Zwingli, Huldrych – Herrn Nikolausen von Wattenwyl, Propst zu Bern im Uechtland,

Gnade und Frieden von Gott, unsern Herrn Jesu Christo!

Wie es allen Christen zur Freude gereicht, o allerliebster Bruder in Christo Jesu! daß der Glaube in deinem Vaterlande, in der frommen Stadt Bern, täglich wächst und zunimmt, so freut mich besonders deine Bekehrung von der Finsterniß zum Lichte. Denn viele Dinge sind, die dich daran hätten hindern können: dein vornehmes Geschlecht (Dein eigener Vater vorzüglich bekleidete oft das Schultheißen- und andere Aemter), Reichthum, eigene Verdienste und deine bekannte Milde und Güte gegen die Menschen, und endlich, was dich am meisten hätte hindern können, die Hochachtung, die dir von Seite so vieler Päpste und Bischöfe zu Theil wurde. Diese Dinge alle hätten dich ohne Zweifel an einem freien Bekenntniß des Evangeliums Christi verhindert, wenn nicht Gott dich, mit allem Volke, bei euch besonders gezogen hätte. O wie wahr ist „Niemand kommt zu mir, es ziehe ihn denn mein himmlischer Vater.“ Dieser wirket alle Dinge in allen Menschen; dem sollen wir Alle um eures Glaubens willen Lob und Dank sagen in Ewigkeit. Amen. Daß ich so kühn bin, Dir, mit dem ich früher keine besondere Freundschaft gepflegt, in einer öffentlichen Schrift entgegen zu kommen, geschieht aus keinem anderen Grunde, als aus dem Glauben an den gemeinsamen Christus, der uns zu Brüdern und Gliedern eines Leibes gemacht. Die Heiden schon haben ein Sprichwort: „Fromme kommen ungeladen zu Frommen;“ und demnach hat jeder Christ Grund genug, den Mitchristen um die Freundschaft anzugehen, da sie eines Gottes, einer Taufe und eines Glaubens sind in Christo Jesu. Da ich nun auf letzten Johannis des Täufers Tage von der göttlichen und menschlichen Gerechtigkeit predigte und später von vielen ehrsamen Männern gebeten wurde, diese Ansichten schriftlich zu veröffentlichen: durfte ich, wiewohl ich dazu starke Lust hatte, diese Schrift nicht eurer frommen Stadt zuschreiben. Denn ich habe vernommen, daß ein Gerücht (-) unter euren Mitbürgern verbreitet werde, wie es bei uns zu Zürich so jämmerlich stehe, was doch nicht der Fall ist. Denn es wächst, Gott sei gelobt und gedankt, die Liebe und Freundschaft täglich unter den Gläubigen, und es unternimmt Niemand irgend Etwas, als nach Entscheid und mit Gutheißung der Obrigkeit.

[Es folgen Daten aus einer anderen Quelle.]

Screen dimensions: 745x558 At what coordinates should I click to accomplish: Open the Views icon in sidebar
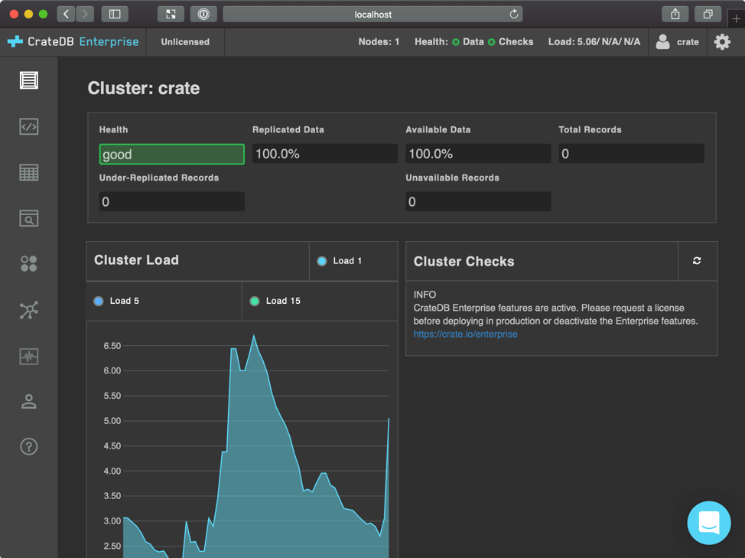[x=28, y=219]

Es giebt wohl auch bei uns Widerspenstige, die vielleicht auf Anderes absehen als auf die Verbreitung der Lehre Christi; diese muß man dulden, bis sie Gott auch zieht, damit die Stärke seines Wortes desto ehrenvoller siege; es muß Widerstand haben, damit man seine Kraft sehe. Wiewohl ich nun diese Schrift nicht eurer Kirche zuschreiben durfte, so wollte ich sie doch dir, als einem ernstlichen, getreuen Diener Gottes, widmen, in der zuversichtlichen Hoffnung, es werde dich solches nicht befremden, sondern du werdest es im Besten aufnehmen, wie es auch gemeint ist. In dieser Schrift wirst du sehen, daß das Evangelium nicht wider die Obrigkeit ist, daß es um zeitlichen Nutzens willen nicht Zerrüttung gebiert, sondern daß es im Gegentheil die Obrigkeit befestige, diese auf dem rechten Wege leite und sie mit dem Volke, in sofern sie christlich fährt und dasjenige Maß beobachtet, das Gott ihr vorschreibt, wahrhaft vereinigt. Darum lies diese Schrift mit den Gläubigen eurer Kirchen; und wo du meiner armen Dienste bedarfst, so thu es mir kund und gebiete über mich! Gott, der uns Alle in das wunderbare Licht seiner Erkenntniß geführt, befestige in uns Alles, was er angefangen! Grüße mir Thomas Wittenbach , Heinrich Lupulus, beide meine Lehrer, Sebastian Meyers), Berchtold Haller (l), eurer Gemeinden Lehrer, meine Mitarbeiter im Evangelio Christi, die edlen, festen, deinen Vater, meinen Herrn, und I. Hans Rudolf Hetzel (?) von Lindach, die strengen Beschirmer christlicher Lehre, Valerius, den Stadtarzt, und Lienhard Tremp, meinen Schwager, und euere ganze Gemeinde.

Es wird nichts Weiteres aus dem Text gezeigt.